• What you will do
Your output should be exactly the lines from the one containing "Task: Toggle the I_B legend entry" through the final line of the following data, please, with no pictures.

(Records contained in a dataset)
● ● ● ● ● ● ●

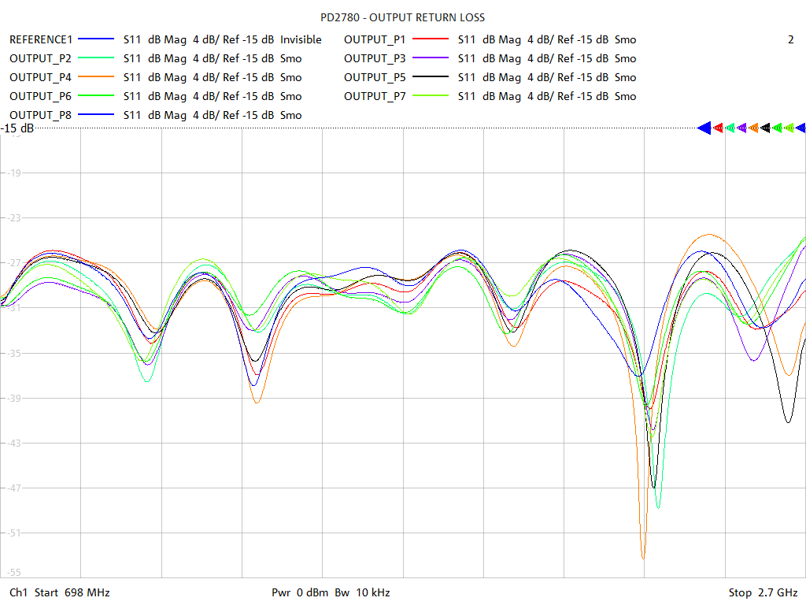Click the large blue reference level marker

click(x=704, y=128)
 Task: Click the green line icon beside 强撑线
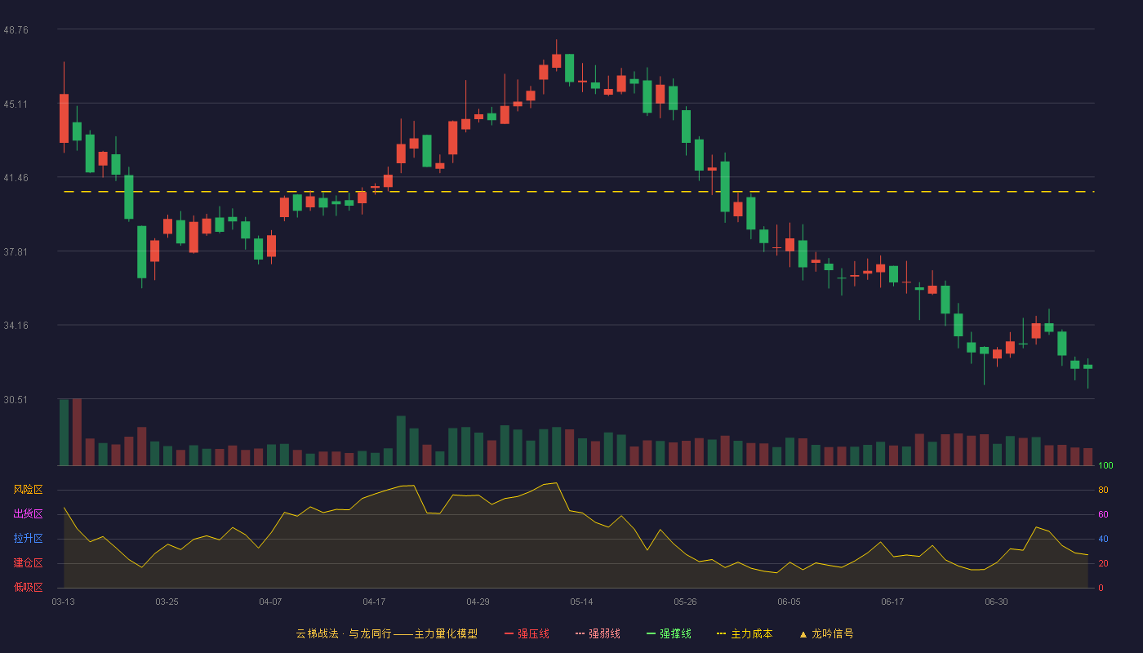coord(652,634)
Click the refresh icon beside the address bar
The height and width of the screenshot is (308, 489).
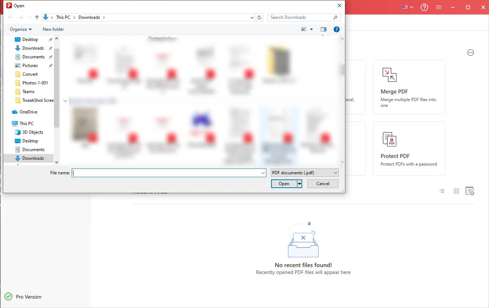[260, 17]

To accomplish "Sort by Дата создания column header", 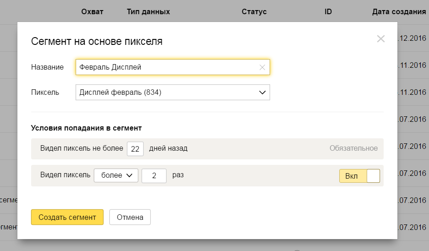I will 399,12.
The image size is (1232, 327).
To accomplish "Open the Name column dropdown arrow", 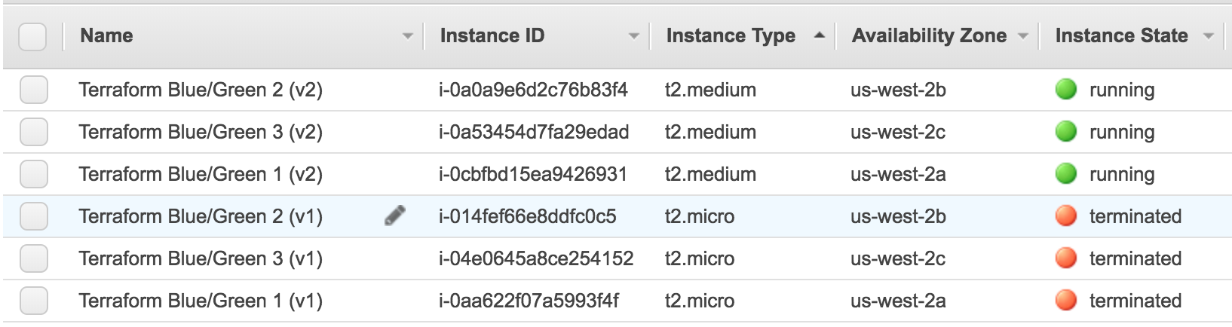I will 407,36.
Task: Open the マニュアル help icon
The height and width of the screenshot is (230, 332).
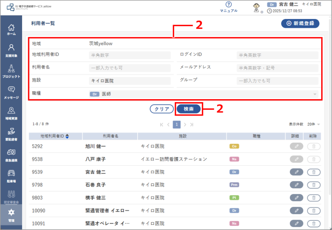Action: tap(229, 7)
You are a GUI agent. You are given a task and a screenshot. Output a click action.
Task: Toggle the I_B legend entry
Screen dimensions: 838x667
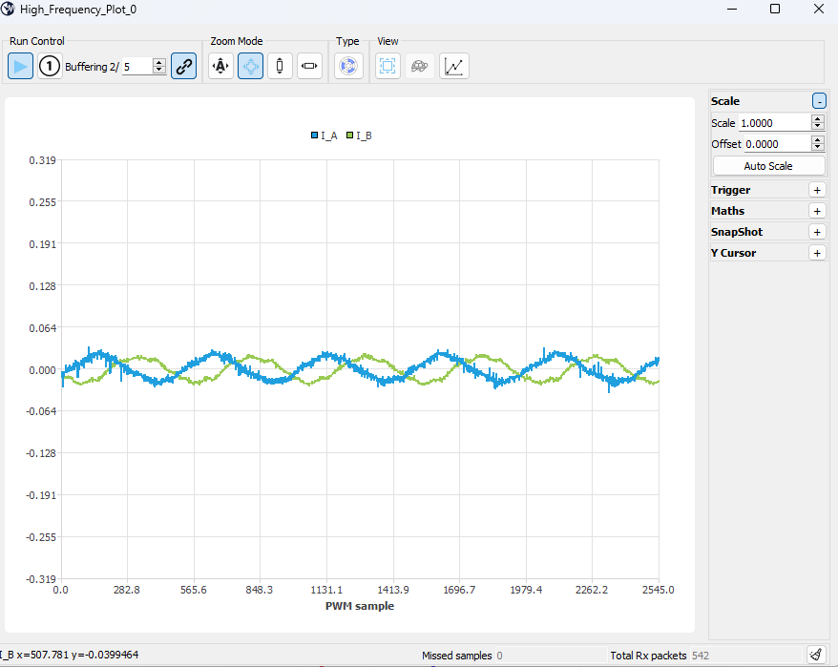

● ● ● ● ● ● ●

• Exercise answer
Task: Toggle the I_B legend entry
Screen dimensions: 838x667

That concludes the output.